--- Begin RECORDS ---

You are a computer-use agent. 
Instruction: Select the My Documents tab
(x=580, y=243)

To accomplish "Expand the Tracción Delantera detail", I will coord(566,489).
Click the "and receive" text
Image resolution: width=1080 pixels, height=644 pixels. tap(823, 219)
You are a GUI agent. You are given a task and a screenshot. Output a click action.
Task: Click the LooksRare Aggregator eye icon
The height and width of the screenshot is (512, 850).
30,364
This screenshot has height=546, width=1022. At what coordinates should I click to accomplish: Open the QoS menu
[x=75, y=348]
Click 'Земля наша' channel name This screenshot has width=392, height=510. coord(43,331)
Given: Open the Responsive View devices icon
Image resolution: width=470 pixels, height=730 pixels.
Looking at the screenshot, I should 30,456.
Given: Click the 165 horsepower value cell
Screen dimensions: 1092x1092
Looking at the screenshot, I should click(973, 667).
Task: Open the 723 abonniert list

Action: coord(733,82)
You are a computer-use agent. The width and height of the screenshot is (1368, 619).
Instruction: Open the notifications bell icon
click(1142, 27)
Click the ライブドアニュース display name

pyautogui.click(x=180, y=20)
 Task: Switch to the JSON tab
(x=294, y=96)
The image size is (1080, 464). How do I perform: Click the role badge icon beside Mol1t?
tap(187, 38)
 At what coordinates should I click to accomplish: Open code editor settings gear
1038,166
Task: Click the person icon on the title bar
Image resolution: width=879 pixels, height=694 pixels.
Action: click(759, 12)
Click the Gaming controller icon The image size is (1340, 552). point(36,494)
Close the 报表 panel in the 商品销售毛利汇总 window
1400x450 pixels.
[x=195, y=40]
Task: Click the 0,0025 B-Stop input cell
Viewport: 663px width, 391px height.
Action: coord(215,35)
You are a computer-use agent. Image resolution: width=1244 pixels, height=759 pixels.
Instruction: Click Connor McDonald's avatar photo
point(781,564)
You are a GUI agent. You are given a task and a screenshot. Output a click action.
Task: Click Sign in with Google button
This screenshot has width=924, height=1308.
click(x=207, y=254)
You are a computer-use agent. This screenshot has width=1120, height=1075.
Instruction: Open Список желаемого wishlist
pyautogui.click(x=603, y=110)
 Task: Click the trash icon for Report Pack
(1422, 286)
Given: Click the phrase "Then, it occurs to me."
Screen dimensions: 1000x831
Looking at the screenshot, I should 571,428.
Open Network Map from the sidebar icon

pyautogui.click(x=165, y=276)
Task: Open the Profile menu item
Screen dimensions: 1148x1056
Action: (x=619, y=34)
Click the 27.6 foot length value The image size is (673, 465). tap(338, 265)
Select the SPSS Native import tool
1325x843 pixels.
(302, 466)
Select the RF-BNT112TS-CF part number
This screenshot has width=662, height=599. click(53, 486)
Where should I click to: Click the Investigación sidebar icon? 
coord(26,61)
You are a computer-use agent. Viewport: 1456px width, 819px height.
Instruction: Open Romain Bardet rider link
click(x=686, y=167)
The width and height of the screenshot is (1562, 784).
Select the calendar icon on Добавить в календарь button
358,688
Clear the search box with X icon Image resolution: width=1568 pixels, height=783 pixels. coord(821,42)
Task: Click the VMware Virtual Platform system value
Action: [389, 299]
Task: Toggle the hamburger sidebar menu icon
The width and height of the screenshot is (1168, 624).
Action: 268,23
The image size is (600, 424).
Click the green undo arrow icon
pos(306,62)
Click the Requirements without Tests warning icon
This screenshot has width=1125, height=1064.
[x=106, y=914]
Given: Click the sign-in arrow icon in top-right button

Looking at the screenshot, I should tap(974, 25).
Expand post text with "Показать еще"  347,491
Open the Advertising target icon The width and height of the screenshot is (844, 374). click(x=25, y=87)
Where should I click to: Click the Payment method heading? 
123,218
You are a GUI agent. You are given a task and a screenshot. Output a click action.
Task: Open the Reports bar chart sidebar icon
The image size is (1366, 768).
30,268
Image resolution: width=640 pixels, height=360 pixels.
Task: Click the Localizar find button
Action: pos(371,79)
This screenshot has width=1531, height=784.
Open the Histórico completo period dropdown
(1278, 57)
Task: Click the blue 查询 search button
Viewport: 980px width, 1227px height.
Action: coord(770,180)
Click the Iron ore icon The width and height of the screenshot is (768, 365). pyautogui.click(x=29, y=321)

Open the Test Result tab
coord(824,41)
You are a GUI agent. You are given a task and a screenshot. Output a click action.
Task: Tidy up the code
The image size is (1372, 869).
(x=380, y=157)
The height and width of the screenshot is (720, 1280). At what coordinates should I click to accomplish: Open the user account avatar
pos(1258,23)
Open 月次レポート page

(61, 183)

--- End RECORDS ---

▶ **PROBLEM DETAILS**
Reproduce all of the data above word for word, with no changes.

▶ **RESPONSE BELOW**
You are a computer-use agent. 
Instruction: Select the My Documents tab
(x=580, y=243)

To accomplish "Expand the Tracción Delantera detail", I will coord(566,489).
Click the "and receive" text
Image resolution: width=1080 pixels, height=644 pixels. tap(823, 219)
You are a GUI agent. You are given a task and a screenshot. Output a click action.
Task: Click the LooksRare Aggregator eye icon
The height and width of the screenshot is (512, 850).
30,364
This screenshot has height=546, width=1022. At what coordinates should I click to accomplish: Open the QoS menu
[x=75, y=348]
Click 'Земля наша' channel name This screenshot has width=392, height=510. coord(43,331)
Given: Open the Responsive View devices icon
Image resolution: width=470 pixels, height=730 pixels.
Looking at the screenshot, I should 30,456.
Given: Click the 165 horsepower value cell
Screen dimensions: 1092x1092
Looking at the screenshot, I should click(973, 667).
Task: Open the 723 abonniert list

Action: coord(733,82)
You are a computer-use agent. The width and height of the screenshot is (1368, 619).
Instruction: Open the notifications bell icon
click(1142, 27)
Click the ライブドアニュース display name

pyautogui.click(x=180, y=20)
 Task: Switch to the JSON tab
(x=294, y=96)
The image size is (1080, 464). How do I perform: Click the role badge icon beside Mol1t?
tap(187, 38)
 At what coordinates should I click to accomplish: Open code editor settings gear
1038,166
Task: Click the person icon on the title bar
Image resolution: width=879 pixels, height=694 pixels.
Action: click(759, 12)
Click the Gaming controller icon The image size is (1340, 552). point(36,494)
Close the 报表 panel in the 商品销售毛利汇总 window
1400x450 pixels.
[x=195, y=40]
Task: Click the 0,0025 B-Stop input cell
Viewport: 663px width, 391px height.
Action: coord(215,35)
You are a computer-use agent. Image resolution: width=1244 pixels, height=759 pixels.
Instruction: Click Connor McDonald's avatar photo
point(781,564)
You are a GUI agent. You are given a task and a screenshot. Output a click action.
Task: Click Sign in with Google button
This screenshot has width=924, height=1308.
click(x=207, y=254)
You are a computer-use agent. This screenshot has width=1120, height=1075.
Instruction: Open Список желаемого wishlist
pyautogui.click(x=603, y=110)
 Task: Click the trash icon for Report Pack
(1422, 286)
Given: Click the phrase "Then, it occurs to me."
Screen dimensions: 1000x831
Looking at the screenshot, I should 571,428.
Open Network Map from the sidebar icon

pyautogui.click(x=165, y=276)
Task: Open the Profile menu item
Screen dimensions: 1148x1056
Action: (x=619, y=34)
Click the 27.6 foot length value The image size is (673, 465). tap(338, 265)
Select the SPSS Native import tool
1325x843 pixels.
(302, 466)
Select the RF-BNT112TS-CF part number
This screenshot has width=662, height=599. click(53, 486)
Where should I click to: Click the Investigación sidebar icon? 
coord(26,61)
You are a computer-use agent. Viewport: 1456px width, 819px height.
Instruction: Open Romain Bardet rider link
click(x=686, y=167)
The width and height of the screenshot is (1562, 784).
Select the calendar icon on Добавить в календарь button
358,688
Clear the search box with X icon Image resolution: width=1568 pixels, height=783 pixels. coord(821,42)
Task: Click the VMware Virtual Platform system value
Action: [389, 299]
Task: Toggle the hamburger sidebar menu icon
The width and height of the screenshot is (1168, 624).
Action: 268,23
The image size is (600, 424).
Click the green undo arrow icon
pos(306,62)
Click the Requirements without Tests warning icon
This screenshot has width=1125, height=1064.
[x=106, y=914]
Given: Click the sign-in arrow icon in top-right button

Looking at the screenshot, I should tap(974, 25).
Expand post text with "Показать еще"  347,491
Open the Advertising target icon The width and height of the screenshot is (844, 374). click(x=25, y=87)
Where should I click to: Click the Payment method heading? 
123,218
You are a GUI agent. You are given a task and a screenshot. Output a click action.
Task: Open the Reports bar chart sidebar icon
The image size is (1366, 768).
30,268
Image resolution: width=640 pixels, height=360 pixels.
Task: Click the Localizar find button
Action: pos(371,79)
This screenshot has width=1531, height=784.
Open the Histórico completo period dropdown
(1278, 57)
Task: Click the blue 查询 search button
Viewport: 980px width, 1227px height.
Action: coord(770,180)
Click the Iron ore icon The width and height of the screenshot is (768, 365). pyautogui.click(x=29, y=321)

Open the Test Result tab
coord(824,41)
You are a GUI agent. You are given a task and a screenshot. Output a click action.
Task: Tidy up the code
The image size is (1372, 869).
(x=380, y=157)
The height and width of the screenshot is (720, 1280). At what coordinates should I click to accomplish: Open the user account avatar
pos(1258,23)
Open 月次レポート page

(61, 183)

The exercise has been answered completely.